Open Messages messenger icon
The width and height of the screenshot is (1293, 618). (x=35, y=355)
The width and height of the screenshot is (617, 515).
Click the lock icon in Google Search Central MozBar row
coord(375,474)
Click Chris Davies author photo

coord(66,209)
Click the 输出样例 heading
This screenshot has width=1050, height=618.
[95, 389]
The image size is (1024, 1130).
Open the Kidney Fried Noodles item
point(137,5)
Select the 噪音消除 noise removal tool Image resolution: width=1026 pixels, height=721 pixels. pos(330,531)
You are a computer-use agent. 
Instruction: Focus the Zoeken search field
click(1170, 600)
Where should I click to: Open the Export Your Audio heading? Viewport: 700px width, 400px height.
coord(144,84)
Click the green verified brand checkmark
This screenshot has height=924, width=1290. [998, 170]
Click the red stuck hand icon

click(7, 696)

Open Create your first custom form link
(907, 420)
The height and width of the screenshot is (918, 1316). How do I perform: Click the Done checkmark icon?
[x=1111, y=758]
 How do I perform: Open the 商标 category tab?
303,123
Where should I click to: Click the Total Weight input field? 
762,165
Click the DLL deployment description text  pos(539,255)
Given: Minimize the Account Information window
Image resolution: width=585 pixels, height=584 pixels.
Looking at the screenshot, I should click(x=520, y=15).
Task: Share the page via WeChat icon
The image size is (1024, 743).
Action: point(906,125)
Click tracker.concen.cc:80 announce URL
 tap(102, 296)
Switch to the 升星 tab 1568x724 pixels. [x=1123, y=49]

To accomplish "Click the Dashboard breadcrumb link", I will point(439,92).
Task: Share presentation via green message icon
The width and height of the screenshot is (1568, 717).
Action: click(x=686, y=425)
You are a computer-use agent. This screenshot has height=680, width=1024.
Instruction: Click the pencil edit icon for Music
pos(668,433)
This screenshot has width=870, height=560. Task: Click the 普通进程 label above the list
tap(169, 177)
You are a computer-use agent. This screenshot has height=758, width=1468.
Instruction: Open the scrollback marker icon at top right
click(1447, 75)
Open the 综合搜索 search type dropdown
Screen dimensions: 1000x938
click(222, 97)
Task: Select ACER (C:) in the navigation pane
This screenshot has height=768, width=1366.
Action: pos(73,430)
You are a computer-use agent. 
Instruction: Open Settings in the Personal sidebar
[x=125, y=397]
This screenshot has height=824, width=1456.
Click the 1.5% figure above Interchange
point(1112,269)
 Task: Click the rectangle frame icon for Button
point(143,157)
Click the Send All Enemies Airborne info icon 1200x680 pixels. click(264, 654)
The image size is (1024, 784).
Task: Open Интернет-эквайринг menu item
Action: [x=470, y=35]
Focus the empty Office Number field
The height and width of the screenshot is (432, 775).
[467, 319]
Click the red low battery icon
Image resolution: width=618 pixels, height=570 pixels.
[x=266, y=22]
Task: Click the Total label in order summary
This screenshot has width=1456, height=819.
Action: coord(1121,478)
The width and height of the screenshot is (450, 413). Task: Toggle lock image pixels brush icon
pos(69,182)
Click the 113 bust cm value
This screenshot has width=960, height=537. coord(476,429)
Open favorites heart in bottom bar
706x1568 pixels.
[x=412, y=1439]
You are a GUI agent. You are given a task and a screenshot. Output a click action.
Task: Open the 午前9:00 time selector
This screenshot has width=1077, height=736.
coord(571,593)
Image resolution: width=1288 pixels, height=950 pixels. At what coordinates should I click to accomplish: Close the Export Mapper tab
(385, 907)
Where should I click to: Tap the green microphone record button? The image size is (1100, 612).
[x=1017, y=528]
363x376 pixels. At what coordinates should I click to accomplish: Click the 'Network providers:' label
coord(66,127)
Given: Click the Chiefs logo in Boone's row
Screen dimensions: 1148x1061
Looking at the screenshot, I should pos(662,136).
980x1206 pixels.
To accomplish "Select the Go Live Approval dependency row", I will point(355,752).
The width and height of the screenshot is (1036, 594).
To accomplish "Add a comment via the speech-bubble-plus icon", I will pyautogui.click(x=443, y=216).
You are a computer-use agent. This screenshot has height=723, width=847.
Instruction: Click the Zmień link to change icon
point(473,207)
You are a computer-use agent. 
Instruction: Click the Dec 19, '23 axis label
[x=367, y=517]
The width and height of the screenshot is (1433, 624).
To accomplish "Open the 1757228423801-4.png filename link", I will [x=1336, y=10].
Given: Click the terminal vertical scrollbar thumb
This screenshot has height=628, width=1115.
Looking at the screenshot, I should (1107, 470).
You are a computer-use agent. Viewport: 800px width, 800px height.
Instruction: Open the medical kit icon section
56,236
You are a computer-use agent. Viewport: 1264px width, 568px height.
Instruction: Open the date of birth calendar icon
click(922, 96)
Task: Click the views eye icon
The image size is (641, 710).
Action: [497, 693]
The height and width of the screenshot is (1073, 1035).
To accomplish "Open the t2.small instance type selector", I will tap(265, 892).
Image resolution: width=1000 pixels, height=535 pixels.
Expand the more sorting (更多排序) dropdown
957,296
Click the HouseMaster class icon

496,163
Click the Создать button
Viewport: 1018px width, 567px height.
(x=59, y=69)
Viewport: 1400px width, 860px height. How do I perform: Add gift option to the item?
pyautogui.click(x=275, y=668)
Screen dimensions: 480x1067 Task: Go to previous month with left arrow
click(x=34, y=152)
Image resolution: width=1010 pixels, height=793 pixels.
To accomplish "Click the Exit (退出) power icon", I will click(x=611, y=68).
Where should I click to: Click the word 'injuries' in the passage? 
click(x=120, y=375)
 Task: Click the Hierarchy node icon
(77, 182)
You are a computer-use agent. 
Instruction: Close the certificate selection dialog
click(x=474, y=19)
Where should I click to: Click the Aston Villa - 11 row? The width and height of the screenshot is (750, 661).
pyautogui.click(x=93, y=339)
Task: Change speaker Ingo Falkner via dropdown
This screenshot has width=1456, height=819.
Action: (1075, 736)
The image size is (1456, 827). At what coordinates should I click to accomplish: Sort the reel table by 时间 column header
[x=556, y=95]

:: Action item ::
Could you set down every line above exactly as written?

:: Answer space ::
Open Messages messenger icon
The width and height of the screenshot is (1293, 618). (x=35, y=355)
The width and height of the screenshot is (617, 515).
Click the lock icon in Google Search Central MozBar row
coord(375,474)
Click Chris Davies author photo

coord(66,209)
Click the 输出样例 heading
This screenshot has width=1050, height=618.
[95, 389]
The image size is (1024, 1130).
Open the Kidney Fried Noodles item
point(137,5)
Select the 噪音消除 noise removal tool Image resolution: width=1026 pixels, height=721 pixels. pos(330,531)
You are a computer-use agent. 
Instruction: Focus the Zoeken search field
click(1170, 600)
Where should I click to: Open the Export Your Audio heading? Viewport: 700px width, 400px height.
coord(144,84)
Click the green verified brand checkmark
This screenshot has height=924, width=1290. [998, 170]
Click the red stuck hand icon

click(7, 696)

Open Create your first custom form link
(907, 420)
The height and width of the screenshot is (918, 1316). How do I perform: Click the Done checkmark icon?
[x=1111, y=758]
 How do I perform: Open the 商标 category tab?
303,123
Where should I click to: Click the Total Weight input field? 
762,165
Click the DLL deployment description text  pos(539,255)
Given: Minimize the Account Information window
Image resolution: width=585 pixels, height=584 pixels.
Looking at the screenshot, I should click(x=520, y=15).
Task: Share the page via WeChat icon
The image size is (1024, 743).
Action: point(906,125)
Click tracker.concen.cc:80 announce URL
 tap(102, 296)
Switch to the 升星 tab 1568x724 pixels. [x=1123, y=49]

To accomplish "Click the Dashboard breadcrumb link", I will point(439,92).
Task: Share presentation via green message icon
The width and height of the screenshot is (1568, 717).
Action: click(x=686, y=425)
You are a computer-use agent. This screenshot has height=680, width=1024.
Instruction: Click the pencil edit icon for Music
pos(668,433)
This screenshot has width=870, height=560. Task: Click the 普通进程 label above the list
tap(169, 177)
You are a computer-use agent. This screenshot has height=758, width=1468.
Instruction: Open the scrollback marker icon at top right
click(1447, 75)
Open the 综合搜索 search type dropdown
Screen dimensions: 1000x938
click(222, 97)
Task: Select ACER (C:) in the navigation pane
This screenshot has height=768, width=1366.
Action: pos(73,430)
You are a computer-use agent. 
Instruction: Open Settings in the Personal sidebar
[x=125, y=397]
This screenshot has height=824, width=1456.
Click the 1.5% figure above Interchange
point(1112,269)
 Task: Click the rectangle frame icon for Button
point(143,157)
Click the Send All Enemies Airborne info icon 1200x680 pixels. click(264, 654)
The image size is (1024, 784).
Task: Open Интернет-эквайринг menu item
Action: [x=470, y=35]
Focus the empty Office Number field
The height and width of the screenshot is (432, 775).
[467, 319]
Click the red low battery icon
Image resolution: width=618 pixels, height=570 pixels.
[x=266, y=22]
Task: Click the Total label in order summary
This screenshot has width=1456, height=819.
Action: coord(1121,478)
The width and height of the screenshot is (450, 413). Task: Toggle lock image pixels brush icon
pos(69,182)
Click the 113 bust cm value
This screenshot has width=960, height=537. coord(476,429)
Open favorites heart in bottom bar
706x1568 pixels.
[x=412, y=1439]
You are a GUI agent. You are given a task and a screenshot. Output a click action.
Task: Open the 午前9:00 time selector
This screenshot has width=1077, height=736.
coord(571,593)
Image resolution: width=1288 pixels, height=950 pixels. At what coordinates should I click to accomplish: Close the Export Mapper tab
(385, 907)
Where should I click to: Tap the green microphone record button? The image size is (1100, 612).
[x=1017, y=528]
363x376 pixels. At what coordinates should I click to accomplish: Click the 'Network providers:' label
coord(66,127)
Given: Click the Chiefs logo in Boone's row
Screen dimensions: 1148x1061
Looking at the screenshot, I should pos(662,136).
980x1206 pixels.
To accomplish "Select the Go Live Approval dependency row", I will point(355,752).
The width and height of the screenshot is (1036, 594).
To accomplish "Add a comment via the speech-bubble-plus icon", I will pyautogui.click(x=443, y=216).
You are a computer-use agent. This screenshot has height=723, width=847.
Instruction: Click the Zmień link to change icon
point(473,207)
You are a computer-use agent. 
Instruction: Click the Dec 19, '23 axis label
[x=367, y=517]
The width and height of the screenshot is (1433, 624).
To accomplish "Open the 1757228423801-4.png filename link", I will [x=1336, y=10].
Given: Click the terminal vertical scrollbar thumb
This screenshot has height=628, width=1115.
Looking at the screenshot, I should (1107, 470).
You are a computer-use agent. Viewport: 800px width, 800px height.
Instruction: Open the medical kit icon section
56,236
You are a computer-use agent. Viewport: 1264px width, 568px height.
Instruction: Open the date of birth calendar icon
click(922, 96)
Task: Click the views eye icon
The image size is (641, 710).
Action: [497, 693]
The height and width of the screenshot is (1073, 1035).
To accomplish "Open the t2.small instance type selector", I will tap(265, 892).
Image resolution: width=1000 pixels, height=535 pixels.
Expand the more sorting (更多排序) dropdown
957,296
Click the HouseMaster class icon

496,163
Click the Создать button
Viewport: 1018px width, 567px height.
(x=59, y=69)
Viewport: 1400px width, 860px height. How do I perform: Add gift option to the item?
pyautogui.click(x=275, y=668)
Screen dimensions: 480x1067 Task: Go to previous month with left arrow
click(x=34, y=152)
Image resolution: width=1010 pixels, height=793 pixels.
To accomplish "Click the Exit (退出) power icon", I will click(x=611, y=68).
Where should I click to: Click the word 'injuries' in the passage? 
click(x=120, y=375)
 Task: Click the Hierarchy node icon
(77, 182)
You are a computer-use agent. 
Instruction: Close the certificate selection dialog
click(x=474, y=19)
Where should I click to: Click the Aston Villa - 11 row? The width and height of the screenshot is (750, 661).
pyautogui.click(x=93, y=339)
Task: Change speaker Ingo Falkner via dropdown
This screenshot has width=1456, height=819.
Action: (1075, 736)
The image size is (1456, 827). At what coordinates should I click to accomplish: Sort the reel table by 时间 column header
[x=556, y=95]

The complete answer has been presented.